Work order: All entries are to be given again verbatim.

Dataset excerpts:
========================================

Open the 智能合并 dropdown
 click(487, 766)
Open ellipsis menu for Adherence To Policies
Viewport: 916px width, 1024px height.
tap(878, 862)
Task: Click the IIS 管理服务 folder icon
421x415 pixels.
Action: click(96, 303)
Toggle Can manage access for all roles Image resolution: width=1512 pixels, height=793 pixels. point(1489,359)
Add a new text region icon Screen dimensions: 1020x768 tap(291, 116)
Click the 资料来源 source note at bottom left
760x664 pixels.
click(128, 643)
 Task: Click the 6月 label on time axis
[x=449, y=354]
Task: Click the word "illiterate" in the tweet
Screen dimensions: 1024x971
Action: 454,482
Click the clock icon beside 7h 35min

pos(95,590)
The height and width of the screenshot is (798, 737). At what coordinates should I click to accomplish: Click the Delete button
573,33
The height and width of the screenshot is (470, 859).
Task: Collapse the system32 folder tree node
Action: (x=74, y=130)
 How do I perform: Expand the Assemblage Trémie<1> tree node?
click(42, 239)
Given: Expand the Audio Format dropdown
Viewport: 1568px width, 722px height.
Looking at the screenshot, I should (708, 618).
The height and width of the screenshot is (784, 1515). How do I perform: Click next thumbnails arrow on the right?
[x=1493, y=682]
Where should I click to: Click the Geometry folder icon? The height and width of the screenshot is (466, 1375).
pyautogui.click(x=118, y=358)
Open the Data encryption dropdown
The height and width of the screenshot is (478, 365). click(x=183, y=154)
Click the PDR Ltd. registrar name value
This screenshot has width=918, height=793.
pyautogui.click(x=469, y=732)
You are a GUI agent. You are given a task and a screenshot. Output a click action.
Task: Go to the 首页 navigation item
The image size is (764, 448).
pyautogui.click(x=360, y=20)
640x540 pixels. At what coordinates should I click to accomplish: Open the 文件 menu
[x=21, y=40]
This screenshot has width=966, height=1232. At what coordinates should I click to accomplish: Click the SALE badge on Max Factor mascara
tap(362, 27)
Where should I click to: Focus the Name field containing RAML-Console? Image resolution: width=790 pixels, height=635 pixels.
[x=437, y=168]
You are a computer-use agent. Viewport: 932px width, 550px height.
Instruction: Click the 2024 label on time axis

========================================

Solved exercise:
Open the 智能合并 dropdown
 click(487, 766)
Open ellipsis menu for Adherence To Policies
Viewport: 916px width, 1024px height.
tap(878, 862)
Task: Click the IIS 管理服务 folder icon
421x415 pixels.
Action: click(96, 303)
Toggle Can manage access for all roles Image resolution: width=1512 pixels, height=793 pixels. point(1489,359)
Add a new text region icon Screen dimensions: 1020x768 tap(291, 116)
Click the 资料来源 source note at bottom left
760x664 pixels.
click(128, 643)
 Task: Click the 6月 label on time axis
[x=449, y=354]
Task: Click the word "illiterate" in the tweet
Screen dimensions: 1024x971
Action: 454,482
Click the clock icon beside 7h 35min

pos(95,590)
The height and width of the screenshot is (798, 737). At what coordinates should I click to accomplish: Click the Delete button
573,33
The height and width of the screenshot is (470, 859).
Task: Collapse the system32 folder tree node
Action: (x=74, y=130)
 How do I perform: Expand the Assemblage Trémie<1> tree node?
click(42, 239)
Given: Expand the Audio Format dropdown
Viewport: 1568px width, 722px height.
Looking at the screenshot, I should (708, 618).
The height and width of the screenshot is (784, 1515). How do I perform: Click next thumbnails arrow on the right?
[x=1493, y=682]
Where should I click to: Click the Geometry folder icon? The height and width of the screenshot is (466, 1375).
pyautogui.click(x=118, y=358)
Open the Data encryption dropdown
The height and width of the screenshot is (478, 365). click(x=183, y=154)
Click the PDR Ltd. registrar name value
This screenshot has width=918, height=793.
pyautogui.click(x=469, y=732)
You are a GUI agent. You are given a task and a screenshot. Output a click action.
Task: Go to the 首页 navigation item
The image size is (764, 448).
pyautogui.click(x=360, y=20)
640x540 pixels. At what coordinates should I click to accomplish: Open the 文件 menu
[x=21, y=40]
This screenshot has width=966, height=1232. At what coordinates should I click to accomplish: Click the SALE badge on Max Factor mascara
tap(362, 27)
Where should I click to: Focus the Name field containing RAML-Console? Image resolution: width=790 pixels, height=635 pixels.
[x=437, y=168]
You are a computer-use agent. Viewport: 932px width, 550px height.
Instruction: Click the 2024 label on time axis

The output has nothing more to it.